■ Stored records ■
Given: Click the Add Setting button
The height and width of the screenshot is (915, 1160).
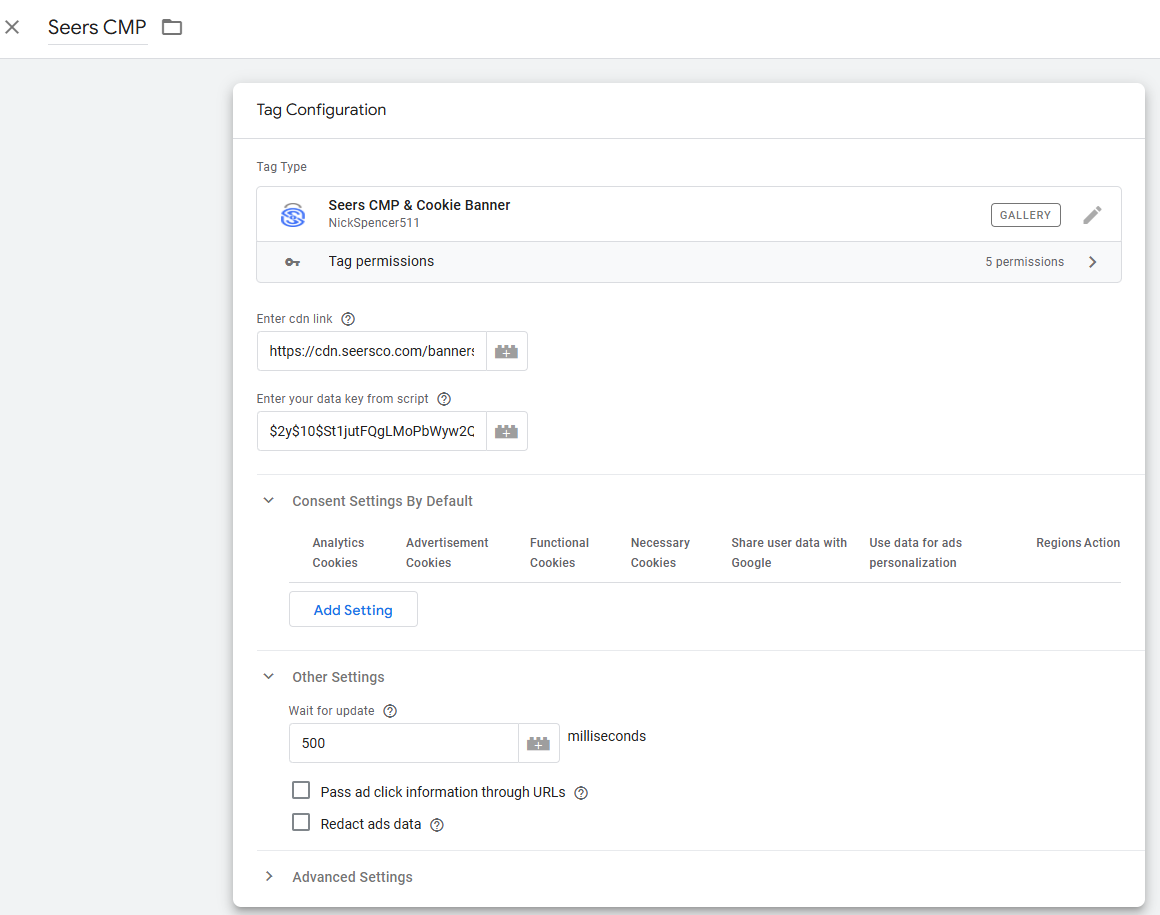Looking at the screenshot, I should click(x=353, y=610).
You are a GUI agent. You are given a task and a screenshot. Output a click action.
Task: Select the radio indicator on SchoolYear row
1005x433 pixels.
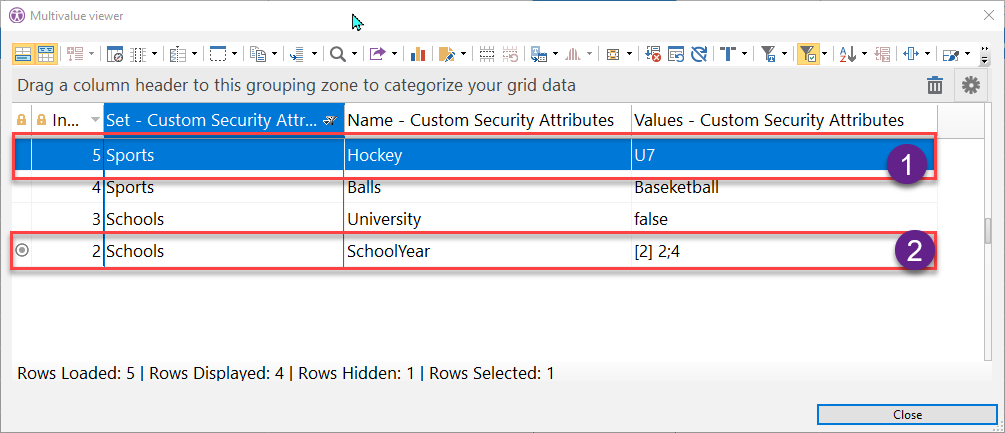click(22, 251)
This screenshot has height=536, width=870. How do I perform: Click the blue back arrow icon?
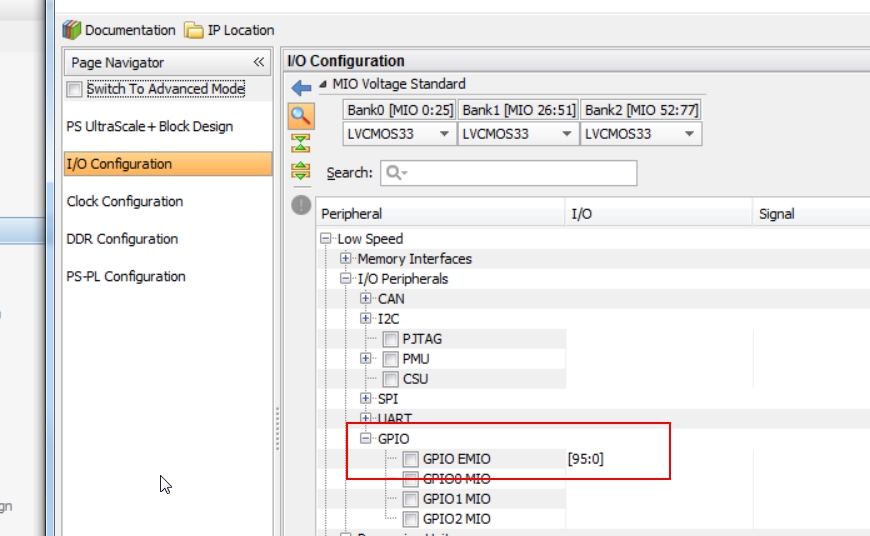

■ EXERCISE OBJECTIVE ■
Emit the lines of the data above from the one containing "1005x433 pixels." through its final line, both endpoints included. Pictures do not belong in the output.

■ RESPONSE ■
1005x433 pixels.
click(22, 251)
This screenshot has height=536, width=870. How do I perform: Click the blue back arrow icon?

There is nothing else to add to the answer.